**WORK TO COMPLETE:**
Nothing outside the range is wanted. Repeat exactly the lines below from the one with "Screen dimensions: 1456x834" through the one with "Click the P-CORE".

(Dataset entries)
----

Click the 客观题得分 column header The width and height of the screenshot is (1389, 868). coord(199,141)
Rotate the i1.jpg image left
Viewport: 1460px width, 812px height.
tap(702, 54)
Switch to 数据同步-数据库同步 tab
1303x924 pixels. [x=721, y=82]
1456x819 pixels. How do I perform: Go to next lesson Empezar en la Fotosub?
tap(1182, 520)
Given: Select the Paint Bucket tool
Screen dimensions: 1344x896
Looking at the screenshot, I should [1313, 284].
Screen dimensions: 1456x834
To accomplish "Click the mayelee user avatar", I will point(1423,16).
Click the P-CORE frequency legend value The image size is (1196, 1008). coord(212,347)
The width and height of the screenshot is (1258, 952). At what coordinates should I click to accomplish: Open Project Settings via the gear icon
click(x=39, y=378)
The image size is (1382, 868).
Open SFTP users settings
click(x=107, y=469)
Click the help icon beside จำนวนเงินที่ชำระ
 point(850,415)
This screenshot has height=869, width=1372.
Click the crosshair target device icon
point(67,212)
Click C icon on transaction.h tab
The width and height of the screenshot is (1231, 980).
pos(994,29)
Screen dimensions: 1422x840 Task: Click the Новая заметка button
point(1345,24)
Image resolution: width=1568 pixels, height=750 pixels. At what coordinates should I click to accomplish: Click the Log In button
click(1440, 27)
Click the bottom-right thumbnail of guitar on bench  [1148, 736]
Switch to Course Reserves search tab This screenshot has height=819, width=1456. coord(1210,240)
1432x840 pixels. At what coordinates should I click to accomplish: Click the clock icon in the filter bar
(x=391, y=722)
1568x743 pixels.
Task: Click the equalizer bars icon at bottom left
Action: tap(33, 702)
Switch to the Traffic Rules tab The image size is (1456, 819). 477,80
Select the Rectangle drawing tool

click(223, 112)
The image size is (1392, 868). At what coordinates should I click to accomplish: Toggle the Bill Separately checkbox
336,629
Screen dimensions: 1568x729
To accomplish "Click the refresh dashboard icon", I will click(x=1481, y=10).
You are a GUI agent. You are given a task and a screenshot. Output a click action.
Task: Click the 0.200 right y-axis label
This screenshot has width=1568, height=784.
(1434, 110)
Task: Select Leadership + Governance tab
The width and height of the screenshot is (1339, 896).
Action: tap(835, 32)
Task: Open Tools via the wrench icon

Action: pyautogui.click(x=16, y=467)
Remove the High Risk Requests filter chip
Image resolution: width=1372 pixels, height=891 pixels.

----

**EXERCISE SOLUTION:**
Screen dimensions: 1456x834
To accomplish "Click the mayelee user avatar", I will point(1423,16).
Click the P-CORE frequency legend value The image size is (1196, 1008). coord(212,347)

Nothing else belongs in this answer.